Several years ago I discerned a call to complete my bachelor’s degree so that I could better serve my community. I began taking a class or two a semester and then enrolled as a full-time student. Writing papers and studying for exams was exhilarating but I also felt like I needed another way of learning, so I decided to take a drawing class.
While I had attended an art class or two as a teen, I knew little of the contemporary artists and had minimal experience with formal artistic practices. While the drawing class was lead by a fantastic artist who made each assignment intriguing, I found I was spending more time agonizing over my homework in that drawing class than any other class. The work created a space in my brain and my spirit so that I became more attentive to the world around me. I began to notice that I often take so many things for granted, like the texture of a fern or the shadows under the table at dusk, and the color of the sky. This summer, after realizing how intimidated I was by oil paints, I decided I was going to woo them into a loving relationship by making a daily rendezvous with them.

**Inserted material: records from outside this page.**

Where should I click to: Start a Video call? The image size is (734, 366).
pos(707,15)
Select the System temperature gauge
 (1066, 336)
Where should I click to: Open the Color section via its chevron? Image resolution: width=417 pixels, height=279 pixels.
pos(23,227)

Each day for forty-five days I selected a few colors and tried my hand at mixing a hue which seemed to match the sky at that moment. In three colors or less, I painted with a brush or palette knife, on one small patch of canvas. This color represented the spit of sky between the neighbors’ garages observable from my window. I found myself slowing down. I noticed things about the sky I hadn’t been aware of since I was a child laying in the grass staring up at the clouds. The daily act of loving attention changed my outlook for that day and beyond. I carried this practice until classes began this fall. The pressure of completing work for my senior thesis consumed me, and around the holidays I began to feel choked, so I felt a little nudge inside telling me to get back to painting. I did a fourteen-day series and this time I was more methodical about cutting the paper and placing an undercoat before the sky colors. This time the process flowed more easily.

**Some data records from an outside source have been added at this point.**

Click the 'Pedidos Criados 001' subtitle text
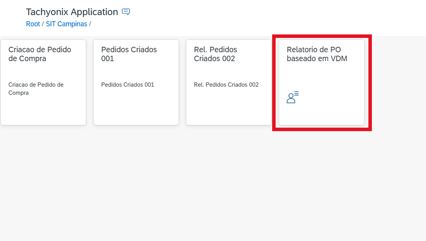The height and width of the screenshot is (241, 426). pyautogui.click(x=128, y=85)
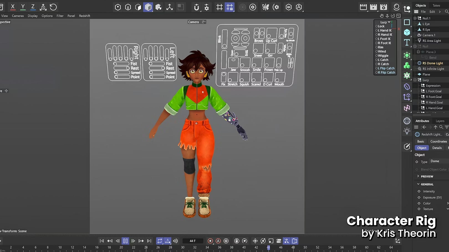Click the Light bulb icon in side toolbar
The width and height of the screenshot is (449, 252).
pyautogui.click(x=407, y=131)
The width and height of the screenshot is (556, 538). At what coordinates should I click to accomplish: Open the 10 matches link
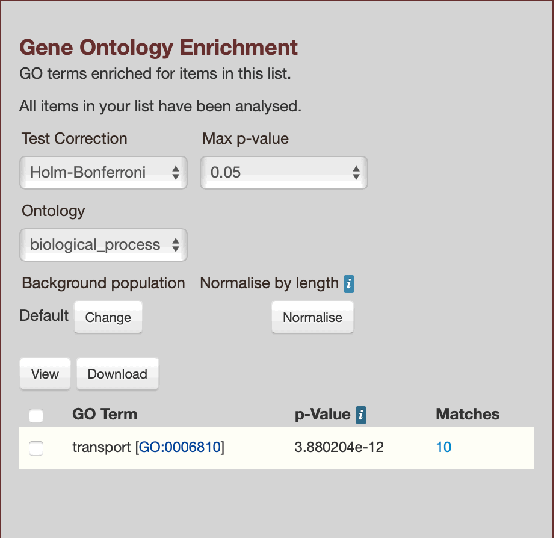click(x=443, y=447)
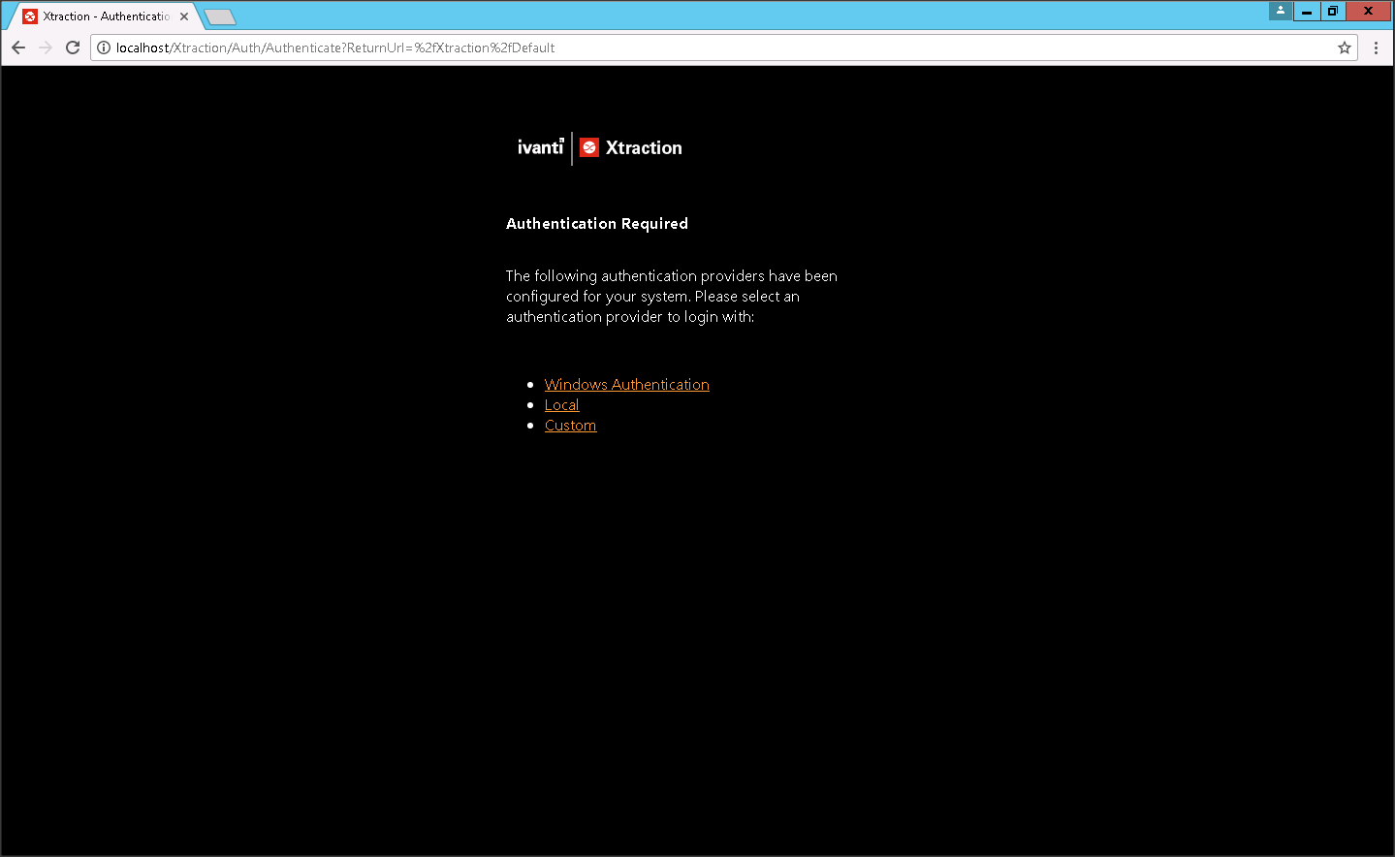Click the red Xtraction logo icon on page
The height and width of the screenshot is (857, 1395).
[x=589, y=147]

After the recent death of a dear friend, I began carving stone in his memory. The stone was heavy and smooth. I cried when I placed it in the bucket of water in my studio several days ago. The weight of the loss was too much to bear. I felt another nudge. Five of the sky paintings were calling to stand above the memorial and make a place to which I could look up. I am grateful for God’s voice in these moments, guiding and steading me along my path.